The NVIDIA A100 Tensor Core GPU delivers unprecedented acceleration at every scale for AI, data analytics, and high-performance computing (HPC) to tackle the world’s toughest computing challenges. As the engine of the NVIDIA data center platform, A100 can efficiently scale to thousands of GPUs or, with NVIDIA Multi-Instance GPU (MIG) technology, be partitioned into seven GPU instances to accelerate workloads of all sizes. And third-generation Tensor Cores accelerate every precision for diverse workloads, speeding time to insight and time to market.
A100 is part of the complete NVIDIA data center solution that incorporates building blocks across hardware, networking, software, libraries, and optimized AI models and applications from NGC™. Representing the most powerful end-to-end AI and HPC platform for data centers, it allows researchers to deliver real-world results and deploy solutions into production at scale.
AI networks are big, having millions to billions of parameters.
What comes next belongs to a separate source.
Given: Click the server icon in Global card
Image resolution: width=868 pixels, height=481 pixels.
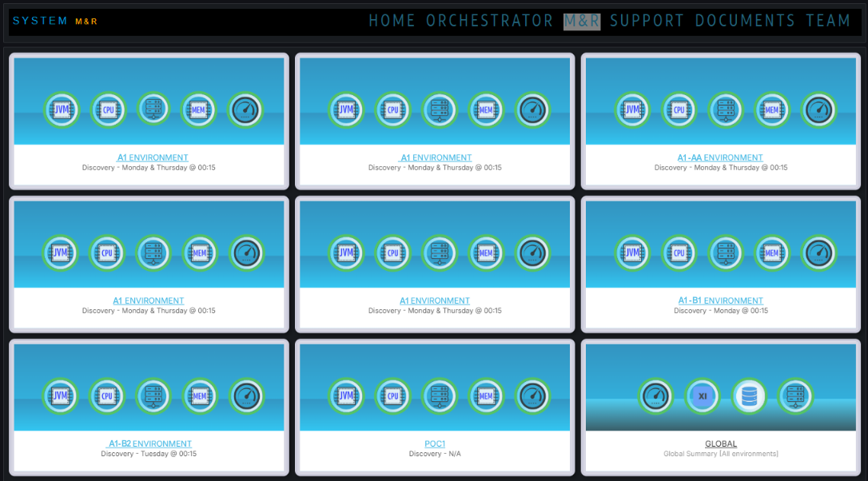Looking at the screenshot, I should 795,396.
Not all of these parameters are needed for accurate predictions, and some can be converted to zeros to make the models “sparse” without compromising accuracy. Tensor Cores in A100 can provide up to 2X higher performance for sparse models. While the sparsity feature more readily benefits AI inference, it can also improve the performance of model training.
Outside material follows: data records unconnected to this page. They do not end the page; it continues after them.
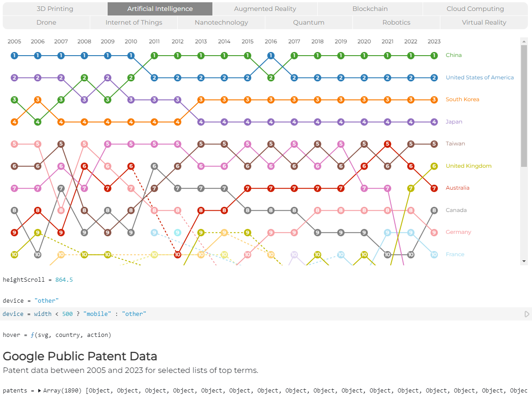The width and height of the screenshot is (532, 403).
Task: Click South Korea's rank 4 node in 2005
Action: (14, 122)
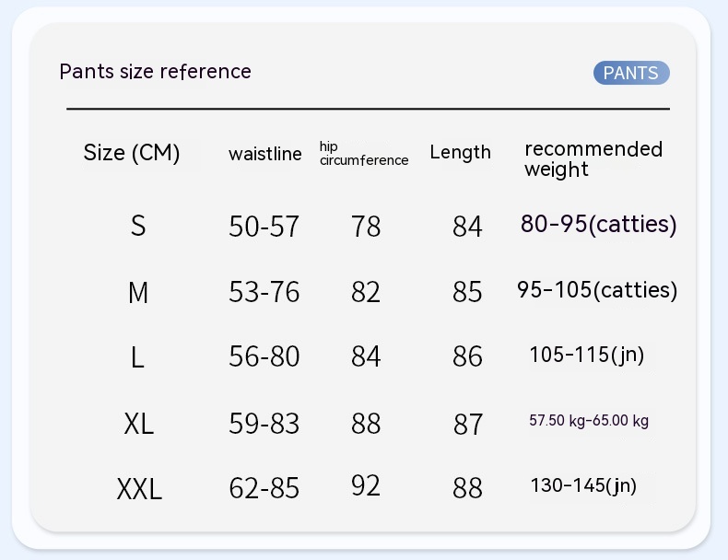The width and height of the screenshot is (728, 560).
Task: Select the 105-115(jn) weight cell
Action: click(586, 355)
An A100 GPU can be partitioned into as many as seven GPU instances, fully isolated at the hardware level with their own high-bandwidth memory, cache, and compute cores. MIG gives developers access to breakthrough acceleration for all their applications, and IT administrators can offer rightsized GPU acceleration for every job, optimizing utilization and expanding access to every user and application.
A100 accelerates workloads big and small. Whether using MIG to partition an A100 GPU into smaller instances, or NVLink to connect multiple GPUs to accelerate large-scale workloads, A100 can readily handle different sized acceleration needs, from the smallest job to the biggest multi-node workload. A100’s versatility means IT managers can maximize the utility of every GPU in their data center around the clock.
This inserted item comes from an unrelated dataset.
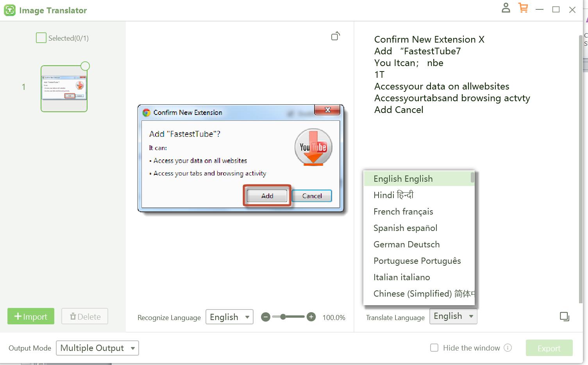Screen dimensions: 588x365
Task: Zoom in with the plus icon
Action: [311, 317]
NVIDIA NVLink in A100 delivers 2X higher throughput compared to the previous generation. When combined with NVIDIA NVSwitch™, up to 16 A100 GPUs can be interconnected at up to 600 gigabytes per second (GB/ sec) to unleash the highest application performance possible on a single server. NVLink is available in A100 SXM GPUs via HGX A100 server boards and in PCIe GPUs via an NVLink Bridge for up to 2 GPUs.
A100 delivers 312 teraFLOPS (TFLOPS) of deep learning performance. That’s 20X Tensor FLOPS for deep learning training and 20X Tensor TOPS for deep learning inference compared to NVIDIA Volta™ GPUs.
With 40 gigabytes (GB) of high bandwidth memory (HBM2), A100 delivers improved raw bandwidth of 1.6TB/sec, as well as higher dynamic random-access memory (DRAM) utilization efficiency at 95 percent. A100 delivers 1.7X higher memory bandwidth over the previous generation.
AI models are exploding in complexity as they take on next-level challenges such as conversational AI. Training them requires massive compute power and scalability.
NVIDIA A100 Tensor Cores with Tensor Float (TF32) provide up to 20X higher performance over the NVIDIA Volta with zero code changes and an additional 2X boost with automatic mixed precision and FP16. When combined with NVIDIA® NVLink®, NVIDIA NVSwitch™, PCI Gen4, NVIDIA® Mellanox® InfiniBand®, and the NVIDIA Magnum IO™ SDK, it’s possible to scale to thousands of A100 GPUs.
A training workload like BERT can be solved at scale in under a minute by 2,048 A100 GPUs, a world record for time to solution.
For the largest models with massive data tables like deep learning recommendation models (DLRM), A100 80GB reaches up to 1.3 TB of unified memory per node and delivers up to a 3X throughput increase over A100 40GB.
NVIDIA’s leadership in MLPerf, setting multiple performance records in the industry-wide benchmark for AI training.
A100 introduces groundbreaking features to optimize inference workloads. It accelerates a full range of precision, from FP32 to INT4. Multi-Instance GPU (MIG) technology lets multiple networks operate simultaneously on a single A100 for optimal utilization of compute resources. And structural sparsity support delivers up to 2X more performance on top of A100’s other inference performance gains.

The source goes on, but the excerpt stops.